Standardized Manding koiné of West Africa

N'Ko (Note: Sometimes spelled "N'Ko", "N'ko" or "Nko".) (ߒߞߏ) is a standardized unified koiné form of several Manding languages written in the N'Ko alphabet. It is used in Guinea, Guinea-Bissau, Mali, Ivory Coast, Burkina Faso and some other West African countries, primarily, but not exclusively, in written form, whereas in speech the different varieties of Manding are used: Maninka, Bambara, Dyula and others. While the majority of speakers of these different varieties of Manding do not use either the written or spoken form of the koiné, thousands of people across West Africa today recognize and embrace the intention behind its promulgation.

It is a literary register with a prescriptive grammar known as ߞߊ߲ߜߍ (kángbɛ, kán-gbɛ "language-clear") codified by Solomana Kante, with the màninkamóri variety, spoken in Kante's native Kankan region, serving as the mediating compromise dialect.

Valentin Vydrin in 1999 and Coleman Donaldson in 2019 indicated that the popularity of writing Manding languages in the standardized N'Ko form is growing.
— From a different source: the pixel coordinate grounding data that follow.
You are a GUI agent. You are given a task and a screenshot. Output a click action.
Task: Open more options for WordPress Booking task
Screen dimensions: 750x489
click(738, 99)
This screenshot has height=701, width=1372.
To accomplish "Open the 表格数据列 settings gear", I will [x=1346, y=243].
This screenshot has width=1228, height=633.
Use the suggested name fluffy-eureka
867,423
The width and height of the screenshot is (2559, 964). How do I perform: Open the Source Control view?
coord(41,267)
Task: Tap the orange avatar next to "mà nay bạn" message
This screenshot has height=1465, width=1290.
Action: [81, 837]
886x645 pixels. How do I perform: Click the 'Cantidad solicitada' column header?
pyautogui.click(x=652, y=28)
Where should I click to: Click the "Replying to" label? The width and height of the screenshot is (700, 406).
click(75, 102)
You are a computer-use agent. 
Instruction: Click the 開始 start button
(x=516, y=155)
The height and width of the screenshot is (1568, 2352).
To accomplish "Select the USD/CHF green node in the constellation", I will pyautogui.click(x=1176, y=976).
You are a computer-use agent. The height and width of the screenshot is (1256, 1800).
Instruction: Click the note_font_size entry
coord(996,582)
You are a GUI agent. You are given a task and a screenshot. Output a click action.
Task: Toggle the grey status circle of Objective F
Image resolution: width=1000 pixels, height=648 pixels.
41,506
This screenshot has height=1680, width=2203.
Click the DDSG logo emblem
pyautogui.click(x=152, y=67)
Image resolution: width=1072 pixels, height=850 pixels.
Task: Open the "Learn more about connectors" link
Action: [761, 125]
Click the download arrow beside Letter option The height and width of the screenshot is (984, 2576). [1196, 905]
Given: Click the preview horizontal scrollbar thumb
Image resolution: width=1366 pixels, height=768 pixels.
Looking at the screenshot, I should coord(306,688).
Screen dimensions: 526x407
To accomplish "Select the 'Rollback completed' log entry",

This standardized written form is increasingly used for literacy education among the speakers of different varieties. It is also commonly used in electronic communication.

The standard strives to represent all Manding languages in a way that attempts to show a common "proto-Manding" phonology and the words' etymology, including when the actual pronunciation in modern spoken varieties is significantly different. For example, there is at least one such convention, for representing velars between vowels: /[ɡ]/, /[k]/, /[ɣ]/, /[x]/ or zero may be pronounced, but the spelling will be the same. For example, the word for "name" in Bambara is /[tɔɡɔ]/ and in Maninka it is /[tɔɔ]/, but the standard written N'Ko form is ߕߐ߮ tô. In written communication each person will write it in a single unified way using the N'Ko script, and yet read and pronounce it as in their own linguistic variety.

On June 27, 2024, N'Ko was added to Google Translate.